An Undergraduate Materials Recruitment and Outreach Program

Abstract An aggressive recruitment strategy, building on previous efforts, began in the Materials Science and Engineering Department at Iowa State University in the late 1990s. Since then the population of undergraduate majors has doubled, as has the percentage of women students, and the average achievement of incoming freshmen (as measured by ACT or SAT scores, high school rank, numbers in the Honors Program, etc.) has also increased dramatically. This recruitment program has its costs; most notably in faculty and staff time. Its cornerstone is a one hour demonstration/presentation (see Appendix for complete listing of demonstrations) that incorporates audience interaction and relates materials properties to real world events (Challenger and Columbia Shuttles, the Titanic, etc.). This presentation is often featured in university and college recruitment events on campus and has been “performed” at K-12 schools and community college events around the state. It has also been given at a distance with the help of the Engineering Distance Education staff. While this is the cornerstone of the recruitment program, it by no means is the only piece. There are numerous efforts integrated in this plan including an innovative, educational, web-based scanning electron microscope that has been used across the globe.

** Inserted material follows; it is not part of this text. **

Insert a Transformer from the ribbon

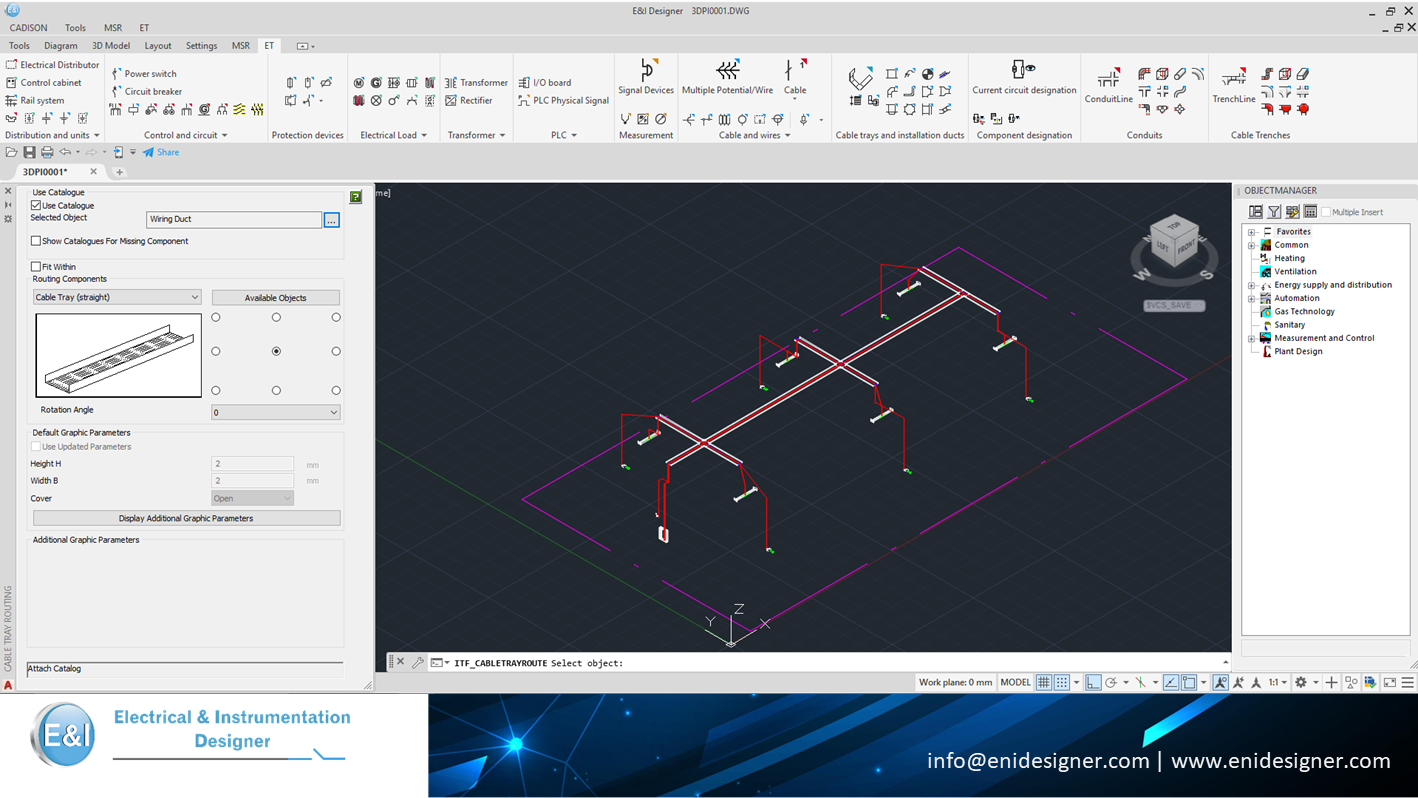476,83
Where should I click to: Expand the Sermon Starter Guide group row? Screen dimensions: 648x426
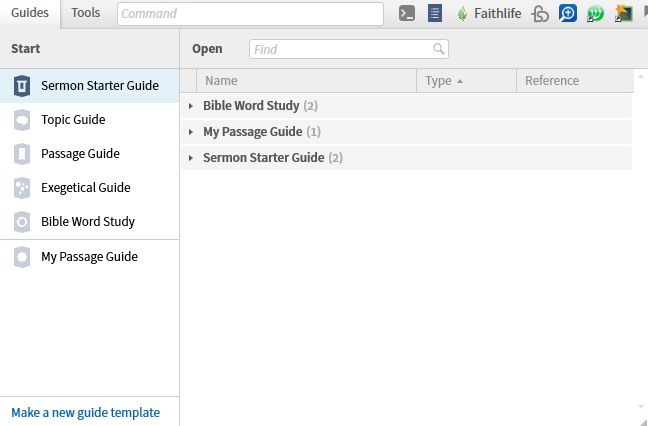pos(406,158)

This paper will describe the presentation and the supplies needed for it. The paper will also detail the extensive outreach program in the department that has grown during this same period. A scanning electron microscope featuring web access for K-12 partners is a unique feature of this program. K-12 teachers are given training on the use of the microscope and then create lessons that they use in their classrooms with the help of this remote hook-up to the WebSEM. The excellent core of highly involved undergraduate students who have been recruited now form an integral part of the outreach and recruitment efforts. The student Materials Advantage organization has been named outstanding chapter in the country the past three years.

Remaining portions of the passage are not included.